As the Sun sets over the paddy fields and ponds of Wuhan, China, male fireflies seek out the distinctive flickering of females. But what appears to be an opportunity to mate could be a deadly ambush. Some orb-weaving spiders force trapped male fireflies to mimic the flashes of females, researchers report today in Current Biology, drawing ever more males into their webs.
"It's a really fascinating study," says Sara Lewis, a biologist emeritus at Tufts University not involved with the work. Male fireflies sometimes change the patterns of their flashes when they try to stand out among other males, she notes, but the new study is the first to document a pattern change potentially triggered by a predator.
Among tropical Asian fireflies of the species Abscondita terminalis, both males and females flash to find mates, but their flashes are not the same. Females make slow, single pulses with a sole "lantern" in their abdomen, whereas males flash in quick succession from dual abdominal lanterns.
Both sexes should be easy prey for Araneus ventricosus, a nocturnal orb-weaving spider found in China. However, during his field trips to Wuhan, Xinhua Fu, a biologist at Huazhong Agricultural University, noted several webs with only male fireflies trapped in them. He wondered whether the arachnids were manipulating these captured males to attract more male prey.
"The first time he told me, I couldn't believe it," says Daiqin Li, a biologist at the National University of Singapore and a co-author of the new study. Driven by curiosity, the two researchers embarked on a field experiment in Hubei province. Fu, Li, and their team analyzed 161 spiderwebs in the field and divided them into four groups.
For the first group, they placed a male firefly on a web where a spider was present. For the second, they placed a firefly on a web with no spider. In the third, they placed a firefly in a web with a spider, but covered its lantern with black ink to block its light. In the fourth, neither fireflies nor spiders were present.
Webs with a flashing firefly guarded by a spider caught up to seven male fireflies, the team found. Webs without spiders, in contrast, caught no more than two fireflies.
The researchers also found that the spiders behaved differently depending on whether the fireflies' lights were visible: If the fireflies' lanterns were not covered, the spiders would promptly wrap and bite them, keeping the insects alive and allowing their lights to continue to flicker. The spiders would also do that with males that fell into the trap after the first male was captured. Conversely, if the firefly lanterns were obscured with ink and did not flicker, the spiders ate the insects right away. "Perhaps spiders simply misidentify the firefly with the blackened-out lanterns as some other insect," the authors say.

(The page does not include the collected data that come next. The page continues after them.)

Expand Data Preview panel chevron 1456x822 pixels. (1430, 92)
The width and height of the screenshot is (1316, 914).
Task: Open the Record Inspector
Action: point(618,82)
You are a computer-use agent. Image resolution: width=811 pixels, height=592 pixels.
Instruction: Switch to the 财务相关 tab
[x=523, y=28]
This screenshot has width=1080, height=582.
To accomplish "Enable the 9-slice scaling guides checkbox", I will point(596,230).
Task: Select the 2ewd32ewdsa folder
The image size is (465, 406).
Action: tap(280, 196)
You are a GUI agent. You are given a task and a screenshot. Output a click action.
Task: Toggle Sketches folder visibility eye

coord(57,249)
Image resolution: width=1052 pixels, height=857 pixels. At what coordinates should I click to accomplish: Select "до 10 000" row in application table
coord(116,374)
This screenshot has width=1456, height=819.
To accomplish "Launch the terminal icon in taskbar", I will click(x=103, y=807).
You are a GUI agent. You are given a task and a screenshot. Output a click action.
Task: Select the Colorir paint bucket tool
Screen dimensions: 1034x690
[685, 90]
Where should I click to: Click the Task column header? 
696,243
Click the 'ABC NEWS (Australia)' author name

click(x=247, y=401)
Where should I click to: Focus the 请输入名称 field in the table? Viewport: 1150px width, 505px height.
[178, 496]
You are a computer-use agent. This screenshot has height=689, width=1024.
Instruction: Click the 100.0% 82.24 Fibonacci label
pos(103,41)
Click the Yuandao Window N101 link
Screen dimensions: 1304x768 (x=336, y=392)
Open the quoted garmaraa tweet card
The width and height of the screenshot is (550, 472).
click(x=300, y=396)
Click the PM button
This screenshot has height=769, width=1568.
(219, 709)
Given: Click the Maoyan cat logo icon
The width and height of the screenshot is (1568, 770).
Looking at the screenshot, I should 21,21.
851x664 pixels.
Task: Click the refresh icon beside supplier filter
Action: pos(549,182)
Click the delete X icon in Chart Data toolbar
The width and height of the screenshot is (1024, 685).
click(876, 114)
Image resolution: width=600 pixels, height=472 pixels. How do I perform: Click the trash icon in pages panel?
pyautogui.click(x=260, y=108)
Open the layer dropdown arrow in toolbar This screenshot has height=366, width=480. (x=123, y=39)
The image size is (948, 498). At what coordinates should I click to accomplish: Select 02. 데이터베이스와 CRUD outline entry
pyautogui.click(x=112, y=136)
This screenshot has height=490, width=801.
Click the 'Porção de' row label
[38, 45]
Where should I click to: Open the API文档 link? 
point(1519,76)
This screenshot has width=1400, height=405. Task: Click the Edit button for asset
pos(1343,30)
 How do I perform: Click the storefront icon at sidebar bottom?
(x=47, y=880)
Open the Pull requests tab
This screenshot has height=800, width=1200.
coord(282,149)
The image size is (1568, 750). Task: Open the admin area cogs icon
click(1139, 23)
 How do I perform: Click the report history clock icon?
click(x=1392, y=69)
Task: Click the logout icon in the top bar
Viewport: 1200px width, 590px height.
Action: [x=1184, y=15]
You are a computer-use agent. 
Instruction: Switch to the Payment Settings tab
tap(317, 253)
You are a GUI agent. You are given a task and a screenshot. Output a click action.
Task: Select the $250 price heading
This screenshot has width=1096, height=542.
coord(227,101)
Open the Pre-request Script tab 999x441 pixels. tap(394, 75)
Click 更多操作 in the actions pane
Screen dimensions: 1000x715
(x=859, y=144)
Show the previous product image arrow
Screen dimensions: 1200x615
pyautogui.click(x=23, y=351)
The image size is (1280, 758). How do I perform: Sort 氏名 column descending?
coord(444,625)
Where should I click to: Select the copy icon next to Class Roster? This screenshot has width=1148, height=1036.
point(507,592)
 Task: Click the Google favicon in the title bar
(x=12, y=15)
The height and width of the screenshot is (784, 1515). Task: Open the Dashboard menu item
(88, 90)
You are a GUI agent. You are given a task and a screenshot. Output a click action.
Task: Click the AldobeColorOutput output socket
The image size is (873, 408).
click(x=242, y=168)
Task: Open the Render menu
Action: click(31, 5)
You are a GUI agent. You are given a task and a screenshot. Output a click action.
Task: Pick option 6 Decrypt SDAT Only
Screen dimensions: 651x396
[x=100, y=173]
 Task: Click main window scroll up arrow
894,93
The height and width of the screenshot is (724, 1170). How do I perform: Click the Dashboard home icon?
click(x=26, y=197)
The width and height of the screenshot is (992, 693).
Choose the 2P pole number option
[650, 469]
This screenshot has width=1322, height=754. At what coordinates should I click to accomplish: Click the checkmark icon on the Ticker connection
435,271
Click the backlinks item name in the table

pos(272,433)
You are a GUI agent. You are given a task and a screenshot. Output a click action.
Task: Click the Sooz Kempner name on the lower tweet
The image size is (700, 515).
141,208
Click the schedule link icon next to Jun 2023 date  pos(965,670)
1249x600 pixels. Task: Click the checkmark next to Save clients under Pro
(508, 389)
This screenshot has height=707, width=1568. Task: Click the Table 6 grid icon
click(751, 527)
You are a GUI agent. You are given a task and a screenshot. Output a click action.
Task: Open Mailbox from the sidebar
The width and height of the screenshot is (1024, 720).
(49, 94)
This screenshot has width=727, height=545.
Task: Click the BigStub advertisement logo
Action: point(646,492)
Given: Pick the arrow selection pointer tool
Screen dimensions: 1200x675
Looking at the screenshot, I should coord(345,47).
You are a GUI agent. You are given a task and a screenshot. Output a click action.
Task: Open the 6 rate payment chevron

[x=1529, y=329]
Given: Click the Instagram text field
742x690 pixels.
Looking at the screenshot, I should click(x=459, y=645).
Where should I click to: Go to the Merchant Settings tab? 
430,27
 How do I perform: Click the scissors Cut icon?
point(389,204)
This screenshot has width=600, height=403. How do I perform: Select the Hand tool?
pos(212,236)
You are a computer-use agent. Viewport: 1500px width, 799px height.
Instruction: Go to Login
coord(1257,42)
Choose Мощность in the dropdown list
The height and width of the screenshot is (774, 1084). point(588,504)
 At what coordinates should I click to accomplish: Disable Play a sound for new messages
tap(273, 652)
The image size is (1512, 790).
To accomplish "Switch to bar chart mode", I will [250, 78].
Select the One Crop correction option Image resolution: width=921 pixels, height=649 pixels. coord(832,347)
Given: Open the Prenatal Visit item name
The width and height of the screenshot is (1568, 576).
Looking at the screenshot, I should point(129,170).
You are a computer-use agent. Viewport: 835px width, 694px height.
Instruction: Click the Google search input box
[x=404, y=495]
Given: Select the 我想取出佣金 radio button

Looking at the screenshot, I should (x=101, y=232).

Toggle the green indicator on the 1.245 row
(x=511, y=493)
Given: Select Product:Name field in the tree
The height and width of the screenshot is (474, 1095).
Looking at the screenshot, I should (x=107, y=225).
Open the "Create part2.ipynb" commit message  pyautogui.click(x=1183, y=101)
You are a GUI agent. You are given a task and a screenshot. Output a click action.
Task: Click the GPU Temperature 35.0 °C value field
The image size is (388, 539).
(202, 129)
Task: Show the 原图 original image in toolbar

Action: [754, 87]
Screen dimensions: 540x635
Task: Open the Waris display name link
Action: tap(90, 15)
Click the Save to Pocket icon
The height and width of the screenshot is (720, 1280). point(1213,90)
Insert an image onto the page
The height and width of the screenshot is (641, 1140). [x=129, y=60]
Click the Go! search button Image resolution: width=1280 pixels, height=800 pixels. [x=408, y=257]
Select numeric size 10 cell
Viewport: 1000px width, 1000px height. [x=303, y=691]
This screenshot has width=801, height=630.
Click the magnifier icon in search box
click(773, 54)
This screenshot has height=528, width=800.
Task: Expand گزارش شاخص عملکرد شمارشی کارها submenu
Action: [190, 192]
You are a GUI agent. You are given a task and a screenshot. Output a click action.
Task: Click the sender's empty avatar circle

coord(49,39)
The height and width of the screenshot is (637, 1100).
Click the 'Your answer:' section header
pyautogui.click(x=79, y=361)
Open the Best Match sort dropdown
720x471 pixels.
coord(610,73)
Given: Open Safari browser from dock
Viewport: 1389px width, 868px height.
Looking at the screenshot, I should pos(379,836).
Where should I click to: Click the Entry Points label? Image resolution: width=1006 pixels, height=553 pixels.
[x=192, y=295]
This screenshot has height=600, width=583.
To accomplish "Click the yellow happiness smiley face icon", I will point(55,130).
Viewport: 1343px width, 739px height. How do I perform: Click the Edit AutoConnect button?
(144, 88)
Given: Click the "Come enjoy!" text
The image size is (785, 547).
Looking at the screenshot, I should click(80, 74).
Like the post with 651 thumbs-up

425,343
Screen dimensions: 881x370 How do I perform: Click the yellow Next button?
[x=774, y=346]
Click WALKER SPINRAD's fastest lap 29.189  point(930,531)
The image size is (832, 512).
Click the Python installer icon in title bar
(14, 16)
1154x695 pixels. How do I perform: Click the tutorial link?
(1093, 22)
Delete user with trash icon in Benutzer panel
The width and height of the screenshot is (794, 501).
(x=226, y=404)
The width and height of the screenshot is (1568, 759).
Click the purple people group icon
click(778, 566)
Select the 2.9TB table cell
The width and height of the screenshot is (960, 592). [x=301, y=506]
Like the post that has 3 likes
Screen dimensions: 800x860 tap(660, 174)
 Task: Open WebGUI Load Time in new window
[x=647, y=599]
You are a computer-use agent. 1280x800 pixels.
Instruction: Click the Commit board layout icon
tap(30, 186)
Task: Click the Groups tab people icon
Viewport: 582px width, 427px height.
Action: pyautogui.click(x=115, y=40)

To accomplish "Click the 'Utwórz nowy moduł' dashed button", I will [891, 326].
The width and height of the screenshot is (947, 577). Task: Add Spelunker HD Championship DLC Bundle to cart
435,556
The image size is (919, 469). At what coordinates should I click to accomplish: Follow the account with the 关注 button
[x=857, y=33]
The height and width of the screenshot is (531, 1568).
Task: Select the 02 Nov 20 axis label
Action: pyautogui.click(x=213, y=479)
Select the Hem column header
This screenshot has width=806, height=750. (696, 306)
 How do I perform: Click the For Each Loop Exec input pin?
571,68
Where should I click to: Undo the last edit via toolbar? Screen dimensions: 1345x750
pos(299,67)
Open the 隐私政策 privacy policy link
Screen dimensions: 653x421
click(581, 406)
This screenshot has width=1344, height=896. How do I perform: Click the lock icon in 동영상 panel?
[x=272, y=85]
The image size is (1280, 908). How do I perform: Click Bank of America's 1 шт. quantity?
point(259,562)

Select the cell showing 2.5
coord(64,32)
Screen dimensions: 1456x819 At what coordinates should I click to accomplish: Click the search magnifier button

After analyzing the light patterns of the fireflies trapped in the webs, Fu and Li confirmed their suspicions: The males were only using one of their lanterns, mimicking the pattern of the females.
Two male fireflies were attracted to a web by the flickering of the firefly in the center.XINHUA FU
In the animal kingdom, some predators can manipulate their environment or their own behavior to lure in additional prey. However, a predator changing the behavior of prey to attract more prey is not as commonly observed, Lewis says. The closest case is some parasites that alter host behavior, such as the "zombie ant fungus" (Ophiocordyceps unilateralis), which infects ants and compels them to climb vegetation, helping the fungus grow.
The work is a "stepping stone" for the field, says Orit Peleg, a biological physicist at the University of Colorado Boulder. However, she says, more research is necessary to establish a cause-and-effect relationship. "It's clear that there's a change in the behavior of the firefly," Peleg says. "But is the spider really actively manipulating the firefly, or is it just a firefly's natural predation response from which the spider indirectly benefits?"
Li and his team propose that the spider venom might block oxygen from reaching the firefly organs that produce the light. Or it could affect neurotransmitter action in the insects, leading to changes in their flashing.
For Lewis, an obvious follow-up experiment would be to inject male fireflies kept in the lab with spider venom and see how it affects their flash behavior. "I'm surprised that they didn't do that," she says. "But hey, you can only do so much."